Exercise prompt: The lines from the one containing "You are a computer-use agent. 445x304 pixels." through the last line below, both ends included, must be reproduced exactly, with no pictures.

[Screenshot grounding data]
──────
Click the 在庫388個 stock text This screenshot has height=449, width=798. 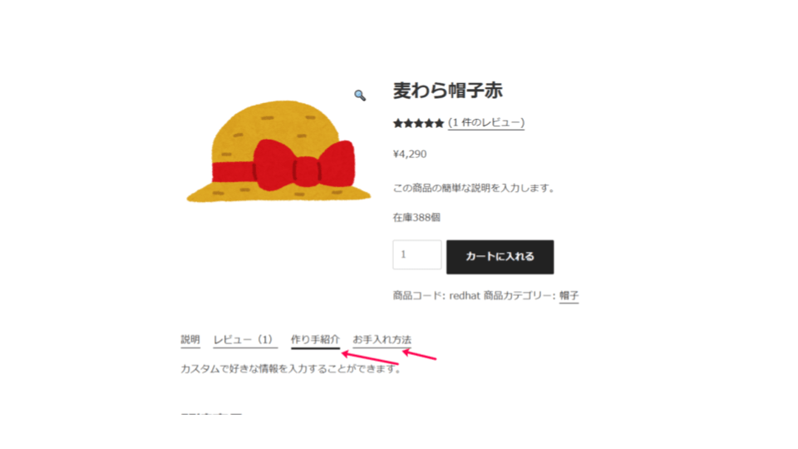coord(416,217)
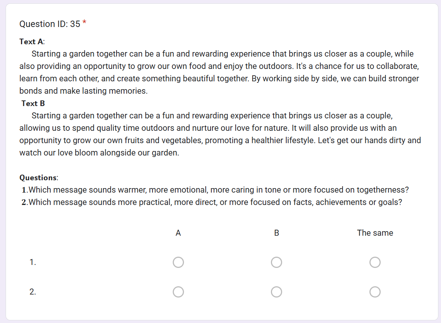
Task: Click the "The same" column header
Action: [x=375, y=233]
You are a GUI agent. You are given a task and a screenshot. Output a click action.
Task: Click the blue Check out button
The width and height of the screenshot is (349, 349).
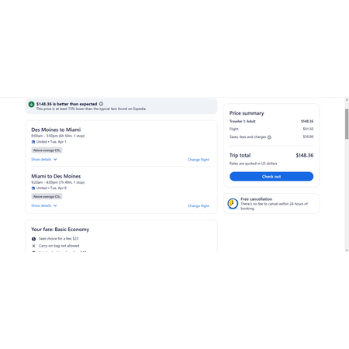coord(271,177)
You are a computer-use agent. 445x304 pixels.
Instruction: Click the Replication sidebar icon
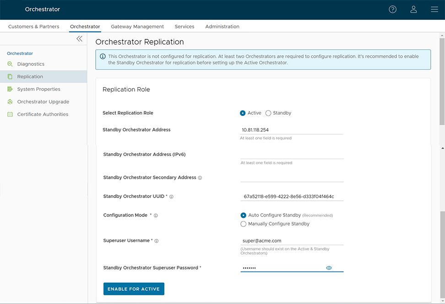[10, 77]
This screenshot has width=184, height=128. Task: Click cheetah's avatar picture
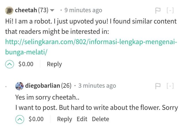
──────
Solution below:
You are a computer-use agent. 445x304 pixels.
Instruction: Click the Replication sidebar icon
[10, 77]
This screenshot has width=184, height=128. Task: Click cheetah's avatar picture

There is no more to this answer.